* BEGIN Article *
Philadelphia police fight constant battle against gun violence

On the front line

Shots fired. It’s the third time tonight the call has come across the radio and Lt. Pat Kelly is becoming concerned. ”They’re moving us around out here.”

Standing by a take-out Chinese spot just a block from the reported shots, two men eye the lieutenant’s car as he pulls up. The question is the same one being asked by half a dozen other cops now descending onto this part of the 19th District.

“Did you see anything?”

One man tells Kelly that he may have heard something but couldn’t be sure from which direction it had come. The other man repeats three times that he just walked outside.

“OK. Relax,” assures Kelly. “We’re just trying to find out what’s happening.” 

Spanning six square miles on Philadelphia’s western edge, the 19th District is on the front lines of the daily battle against gun crime in this country. With an average of 40 gun-related homicides a year in this southwest Philly district alone and hundreds of illegal gun seizures, the 19th represents a picture of violence familiar to many of America’s inner cities.

It’s a place where gunfire has become so common, these questions so routine and attitudes toward police so entrenched, that most people barely lift their heads to answer the officer’s questions.

Kelly has been with the Philadelphia Police Department for 21 years. He worked narcotics in the ’90s — undercover — participating in more drug buys than he can count. “Drugs and poverty go hand-in-hand,” he says. “It’s despair, that’s what has a big effect on people.” 

A gunshot is a priority one call. It means lights and sirens and running red lights. It also means Kelly, his tactical squad and sometimes a few line cars, all converge on one area. These calls have been coming in all night but the police keep coming up empty handed.
* END Article *
* BEGIN Given data *
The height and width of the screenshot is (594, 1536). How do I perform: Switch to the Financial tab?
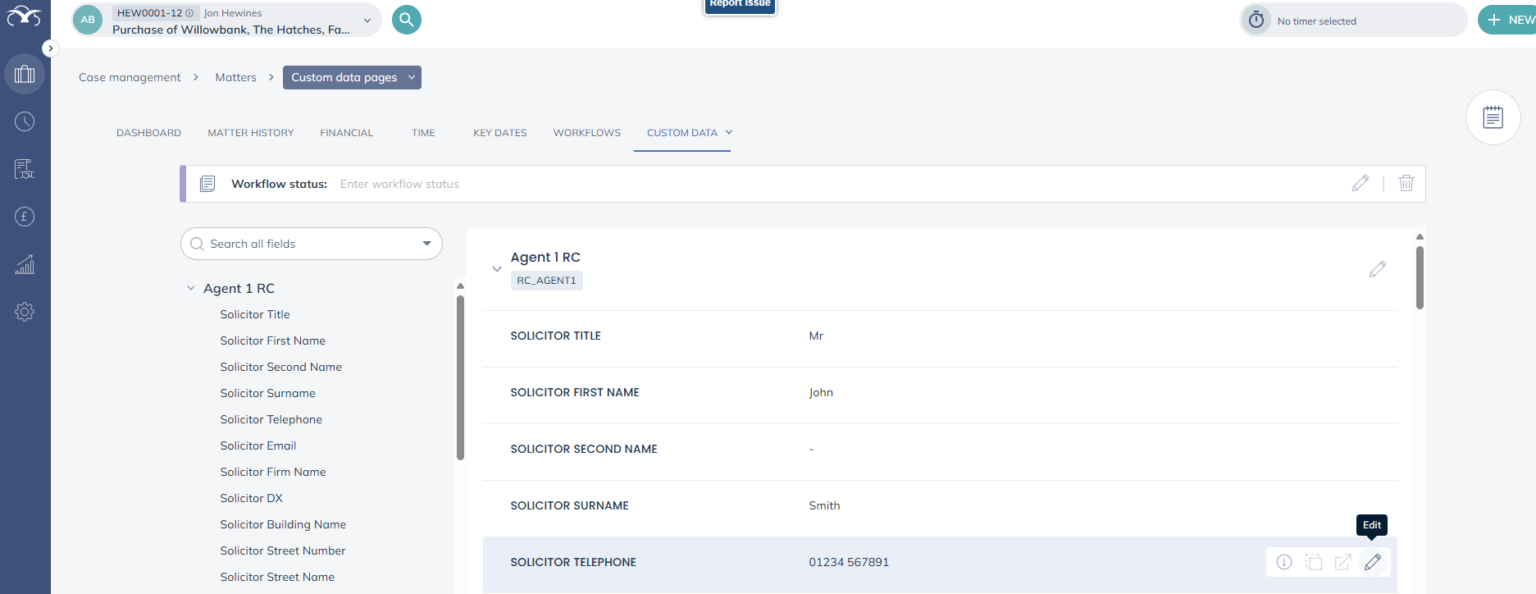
* END Given data *
● Exercise aim:
In the article about Philadelphia police and gun violence, how long has Lt. Pat Kelly been with the Philadelphia Police Department?

● The reply:
21 years.